How gemma_lm.preprocessor.sequence_length dealing with large input data

Question

How gemma_lm.preprocessor.sequence_length dealing with large input data

Closed this issue 2 months ago · 3 comments

Hi
Can someone help me please?
I want to know how Gemma_lm.preprocessor.sequence_length handles large input data that exceeds the length
Thanks

Answer 1 · 2024-04-19T21:04:03.000Z

The output is truncated if the length of the tokens in the prompt is greater than the sequence length. So, only the leftmost sequence_length number of tokens will be present in the output.

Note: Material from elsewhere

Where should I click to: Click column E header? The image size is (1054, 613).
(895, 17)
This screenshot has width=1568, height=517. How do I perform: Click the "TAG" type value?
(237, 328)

Here's an example:

from keras_nlp.models import MistralCausalLMPreprocessor

prompt = "This is how KerasNLP tokenizers work."

tokenizer = MistralCausalLMPreprocessor.from_preset("mistral_7b_en")

tokenizer(prompt, sequence_length=15)[0]['token_ids']
# <tf.Tensor: shape=(15,), dtype=int32, numpy=
# array([    1,   851,   349,   910,   524, 11234, 28759, 11661,  6029,
#        17916,   771,     0,     0,     0,     0], dtype=int32)>

tokenizer(prompt, sequence_length=5)[0]['token_ids']
# <tf.Tensor: shape=(5,), dtype=int32, numpy=array([  1, 851, 349, 910, 524], dtype=int32)>

Let me know if this answers your question!

Answer 2 · 2024-04-20T05:35:17.000Z

Thanks😄

Answer 3 · 2024-04-20T05:57:11.000Z

Closing it, if you have any other questions, feel free to reopen!